Luke 11:37

ESV While Jesus was speaking, a Pharisee asked him to dine with him, so he went in and reclined at table.
NIV When Jesus had finished speaking, a Pharisee invited him to eat with him; so he went in and reclined at the table.
NASB Now when He had spoken, a Pharisee *asked Him to have lunch with him; and He went in and reclined at the table.
CSB As he was speaking, a Pharisee asked him to dine with him. So he went in and reclined at the table.
NLT As Jesus was speaking, one of the Pharisees invited him home for a meal. So he went in and took his place at the table.
KJV And as he spake, a certain Pharisee besought him to dine with him: and he went in, and sat down to meat.

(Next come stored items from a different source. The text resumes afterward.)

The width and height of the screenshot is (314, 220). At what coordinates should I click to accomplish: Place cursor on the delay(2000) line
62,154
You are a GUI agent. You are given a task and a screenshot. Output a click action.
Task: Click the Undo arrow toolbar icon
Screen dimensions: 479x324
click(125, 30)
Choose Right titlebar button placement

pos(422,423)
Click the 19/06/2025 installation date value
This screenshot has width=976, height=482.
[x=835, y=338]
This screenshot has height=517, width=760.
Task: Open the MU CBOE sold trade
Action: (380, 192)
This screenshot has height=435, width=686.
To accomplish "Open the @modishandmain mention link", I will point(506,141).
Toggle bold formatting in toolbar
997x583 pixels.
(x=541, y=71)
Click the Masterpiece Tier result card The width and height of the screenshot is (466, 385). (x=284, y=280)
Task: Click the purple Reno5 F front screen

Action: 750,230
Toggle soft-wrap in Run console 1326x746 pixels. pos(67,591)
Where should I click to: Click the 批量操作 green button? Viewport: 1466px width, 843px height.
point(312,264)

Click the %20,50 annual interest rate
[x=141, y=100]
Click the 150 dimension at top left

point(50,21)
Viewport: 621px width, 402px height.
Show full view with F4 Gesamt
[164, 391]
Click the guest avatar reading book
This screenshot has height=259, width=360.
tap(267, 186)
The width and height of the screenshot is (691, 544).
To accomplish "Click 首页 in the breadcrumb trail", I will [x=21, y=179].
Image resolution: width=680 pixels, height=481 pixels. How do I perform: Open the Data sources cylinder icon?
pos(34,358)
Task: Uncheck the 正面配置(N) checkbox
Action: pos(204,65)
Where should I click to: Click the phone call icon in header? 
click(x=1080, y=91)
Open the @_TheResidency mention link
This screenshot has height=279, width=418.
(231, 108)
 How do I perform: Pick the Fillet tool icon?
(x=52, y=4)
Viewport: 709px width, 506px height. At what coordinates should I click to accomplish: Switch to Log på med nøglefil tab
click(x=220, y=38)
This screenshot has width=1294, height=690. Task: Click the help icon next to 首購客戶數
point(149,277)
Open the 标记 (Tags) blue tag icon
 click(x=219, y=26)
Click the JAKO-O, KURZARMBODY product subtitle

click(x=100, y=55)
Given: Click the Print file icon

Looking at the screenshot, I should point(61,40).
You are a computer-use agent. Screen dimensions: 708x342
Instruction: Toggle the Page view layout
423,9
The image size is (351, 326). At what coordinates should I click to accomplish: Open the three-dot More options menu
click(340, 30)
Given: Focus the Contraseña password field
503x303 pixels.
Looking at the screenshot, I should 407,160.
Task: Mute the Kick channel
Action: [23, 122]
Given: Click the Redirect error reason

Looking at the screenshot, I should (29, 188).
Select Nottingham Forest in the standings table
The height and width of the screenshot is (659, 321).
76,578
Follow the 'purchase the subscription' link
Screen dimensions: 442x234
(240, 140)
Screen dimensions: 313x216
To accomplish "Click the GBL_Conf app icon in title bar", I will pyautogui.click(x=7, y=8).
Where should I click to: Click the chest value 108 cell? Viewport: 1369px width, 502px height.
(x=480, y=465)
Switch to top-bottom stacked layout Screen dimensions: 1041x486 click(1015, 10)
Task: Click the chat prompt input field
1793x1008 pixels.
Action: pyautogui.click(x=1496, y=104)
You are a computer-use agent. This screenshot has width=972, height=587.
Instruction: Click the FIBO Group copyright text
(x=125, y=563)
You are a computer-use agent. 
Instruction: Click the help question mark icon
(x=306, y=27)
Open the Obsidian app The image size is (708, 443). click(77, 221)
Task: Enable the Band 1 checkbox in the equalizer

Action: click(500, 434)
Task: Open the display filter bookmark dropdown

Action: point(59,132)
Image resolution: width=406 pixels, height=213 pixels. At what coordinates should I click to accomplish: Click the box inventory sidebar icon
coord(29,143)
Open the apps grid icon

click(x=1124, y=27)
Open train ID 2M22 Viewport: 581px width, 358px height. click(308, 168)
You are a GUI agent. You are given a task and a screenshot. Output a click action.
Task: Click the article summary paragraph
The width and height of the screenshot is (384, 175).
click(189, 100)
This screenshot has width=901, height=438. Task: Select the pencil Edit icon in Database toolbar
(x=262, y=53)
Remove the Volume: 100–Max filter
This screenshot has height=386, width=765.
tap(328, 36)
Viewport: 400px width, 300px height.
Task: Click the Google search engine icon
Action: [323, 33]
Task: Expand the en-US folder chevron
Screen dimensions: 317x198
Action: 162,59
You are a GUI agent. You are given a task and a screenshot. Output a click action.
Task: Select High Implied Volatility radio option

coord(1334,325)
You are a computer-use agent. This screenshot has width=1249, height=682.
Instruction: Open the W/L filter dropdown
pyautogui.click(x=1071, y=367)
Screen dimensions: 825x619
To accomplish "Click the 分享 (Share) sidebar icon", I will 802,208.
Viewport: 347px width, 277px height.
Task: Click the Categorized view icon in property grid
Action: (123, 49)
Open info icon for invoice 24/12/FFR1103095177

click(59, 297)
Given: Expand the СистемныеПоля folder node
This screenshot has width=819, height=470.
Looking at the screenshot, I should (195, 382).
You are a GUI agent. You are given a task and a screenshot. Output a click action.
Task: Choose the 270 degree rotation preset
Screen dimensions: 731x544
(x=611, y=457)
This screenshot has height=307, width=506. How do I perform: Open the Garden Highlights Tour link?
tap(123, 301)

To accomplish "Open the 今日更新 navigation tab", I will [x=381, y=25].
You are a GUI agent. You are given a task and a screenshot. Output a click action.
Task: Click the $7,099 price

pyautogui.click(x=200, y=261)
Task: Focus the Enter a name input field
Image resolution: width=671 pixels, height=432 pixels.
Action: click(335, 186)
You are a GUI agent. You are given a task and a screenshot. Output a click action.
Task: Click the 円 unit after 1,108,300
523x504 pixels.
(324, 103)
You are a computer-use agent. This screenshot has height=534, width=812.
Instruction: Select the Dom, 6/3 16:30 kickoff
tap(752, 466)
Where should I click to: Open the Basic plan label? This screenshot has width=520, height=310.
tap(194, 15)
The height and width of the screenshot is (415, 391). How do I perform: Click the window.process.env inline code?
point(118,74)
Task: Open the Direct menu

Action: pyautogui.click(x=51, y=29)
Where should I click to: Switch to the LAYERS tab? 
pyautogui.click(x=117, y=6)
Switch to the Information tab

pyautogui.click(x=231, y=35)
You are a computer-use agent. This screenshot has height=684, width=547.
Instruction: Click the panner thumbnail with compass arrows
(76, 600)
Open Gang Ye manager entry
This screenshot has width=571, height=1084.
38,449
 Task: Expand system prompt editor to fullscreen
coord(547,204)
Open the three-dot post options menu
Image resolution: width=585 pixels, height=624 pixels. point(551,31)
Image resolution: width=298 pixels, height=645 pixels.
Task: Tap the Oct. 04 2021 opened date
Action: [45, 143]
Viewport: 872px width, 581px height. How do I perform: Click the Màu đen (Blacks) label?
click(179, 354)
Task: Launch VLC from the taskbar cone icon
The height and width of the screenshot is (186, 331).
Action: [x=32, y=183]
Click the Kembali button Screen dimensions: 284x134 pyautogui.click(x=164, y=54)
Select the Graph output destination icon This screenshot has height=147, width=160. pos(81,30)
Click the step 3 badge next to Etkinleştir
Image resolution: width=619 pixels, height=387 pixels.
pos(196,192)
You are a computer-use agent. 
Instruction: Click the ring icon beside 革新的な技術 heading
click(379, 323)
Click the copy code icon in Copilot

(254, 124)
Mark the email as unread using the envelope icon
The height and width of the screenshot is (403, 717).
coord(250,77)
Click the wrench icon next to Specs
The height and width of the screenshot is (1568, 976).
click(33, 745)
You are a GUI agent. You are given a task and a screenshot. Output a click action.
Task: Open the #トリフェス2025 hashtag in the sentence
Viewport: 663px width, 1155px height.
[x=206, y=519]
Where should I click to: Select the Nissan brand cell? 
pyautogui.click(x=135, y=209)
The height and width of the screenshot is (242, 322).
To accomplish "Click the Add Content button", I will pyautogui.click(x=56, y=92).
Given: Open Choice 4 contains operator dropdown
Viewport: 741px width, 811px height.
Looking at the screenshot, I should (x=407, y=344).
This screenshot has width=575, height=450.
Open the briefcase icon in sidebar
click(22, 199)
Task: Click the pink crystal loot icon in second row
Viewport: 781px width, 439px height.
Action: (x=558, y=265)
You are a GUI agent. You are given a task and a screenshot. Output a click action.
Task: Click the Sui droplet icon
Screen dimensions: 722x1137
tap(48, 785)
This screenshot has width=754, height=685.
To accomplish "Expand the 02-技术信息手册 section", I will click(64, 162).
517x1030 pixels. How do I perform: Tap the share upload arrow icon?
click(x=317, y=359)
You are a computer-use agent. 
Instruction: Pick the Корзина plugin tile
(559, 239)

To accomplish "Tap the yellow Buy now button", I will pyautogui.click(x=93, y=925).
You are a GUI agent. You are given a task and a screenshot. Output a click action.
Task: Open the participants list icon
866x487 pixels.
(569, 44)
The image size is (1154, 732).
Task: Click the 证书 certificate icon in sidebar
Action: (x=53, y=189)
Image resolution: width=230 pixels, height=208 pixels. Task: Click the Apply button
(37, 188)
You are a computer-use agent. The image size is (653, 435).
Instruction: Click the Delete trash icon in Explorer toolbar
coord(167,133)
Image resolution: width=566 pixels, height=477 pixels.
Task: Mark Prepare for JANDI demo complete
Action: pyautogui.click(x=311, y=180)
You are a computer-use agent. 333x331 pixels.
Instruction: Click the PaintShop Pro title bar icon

What does Luke 11:37 mean?

Despite the Pharisees' antagonistic relationship with Jesus, they occasionally invite Him to their homes (Luke 7:36). As in Luke 7:36–50, the fact that they "recline" indicates this is a formal meal. They are lying on couches around a table. Most likely, the doors are open, and people are standing quietly along the walls to hear the conversation.

Later, Pharisees and lawyers will invite Jesus to dine on the Sabbath to see if He will heal a man. They intend to see if He will violate their interpretation of what it means to "do no work" on the holy day. He does, telling the religious leaders that if they would save an animal, He is justified in healing a man (Luke 14:1–6). Considering that situation, it's possible this Pharisee has invited Jesus to "provoke him to speak about many things…to catch him in something he might say" (Luke 11:53–54) as they will in the week before the crucifixion (Luke 20:19–20). Of course, it could have also been motivated by a desire for the prestige of hosting a notable person, genuine hospitality, or for further conversation, whether in the cultural tradition or from true curiosity about the things Jesus said.

The religious leaders get their wish but not in a way they expect. Jesus proceeds to describe Pharisees as "unmarked graves," "full of greed and wickedness" (Luke 11:39, 44). When the lawyers respond, Jesus tells them they follow the traditions of their fathers who killed God's prophets (Luke 11:45–52).